Dean sighs. "Yeah, I guess so. Way my day's going it's probably going to be crawling with silverfish. If the next plague is one of centipedes, I say we abandon the town to its fate." Even with the windows down, the heavy afternoon sun has turned the car into an oven, and they both wrestle their jackets off and drop them into the back seat before Dean starts the car, sleeves rolled up to the elbow.

The pale smoothness of his forearm keeps catching Sam's eye--weeks later and he still can't quite believe that it's actually done, the Mark gone and Dean nothing more than his fundamental self. Dean's mostly lost his habit of touching where the Mark used to be, but every now and then Sam still gets the urge to. Not that he would risk Dean's ire or sending him into a tailspin of self-recrimination, but there's still that temptation to feel for himself and confirm its complete absence.

But he has a lifetime of learning when to keep his hands to himself, so he just stretches out as best he can in the confines of the front seat and keeps an eye out for the tiny Sprague Memorial Library.

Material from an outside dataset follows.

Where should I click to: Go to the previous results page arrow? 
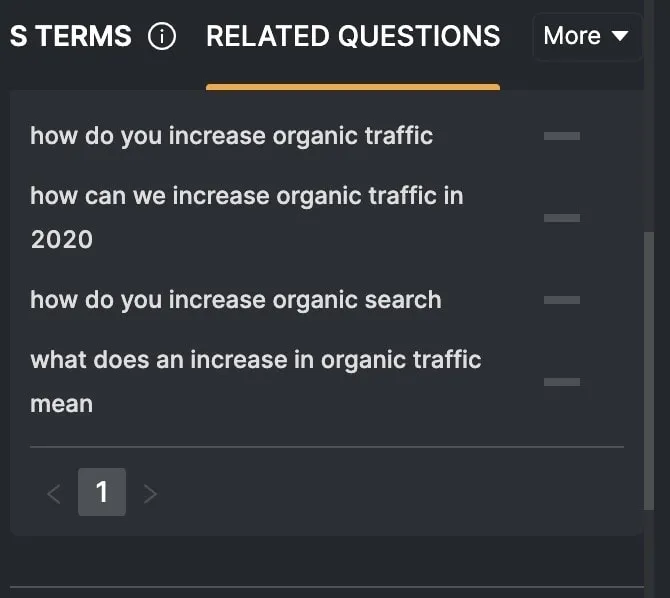54,493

It's so small that they actually miss it, and Dean has take a turn around the village green to get back to it. The library's parking lot contains room for exactly five cars and the building is sized to match, although it's attempting a sense of grandeur with a nice set of faux-marble columns across the front. Dean regards it dubiously. "Maybe you should go in by yourself," he says. "I'm not sure we'll both fit in there."

"Fine," Sam sighs, and peels himself out of the car. It's not much an exaggeration--whoever had built the place had decided to jam as many books as possible into what's essentially one largish room. The ceiling's high enough to keep it from feeling overly claustrophobic, and shelves climb almost all the way up the outside walls, top rows accessible only narrow ladders on rails. The interior of the room is filled with shelving units almost as tall as Sam, leaving him feeling a bit like Theseus hunting down the minotaur as he tries to find the librarian, who's absent from her desk at the middle of the maze. It stirs up vague memories of when they'd tracked down Metatron at that empty casino hotel--though he's hoping not to be greeted with a shotgun this time.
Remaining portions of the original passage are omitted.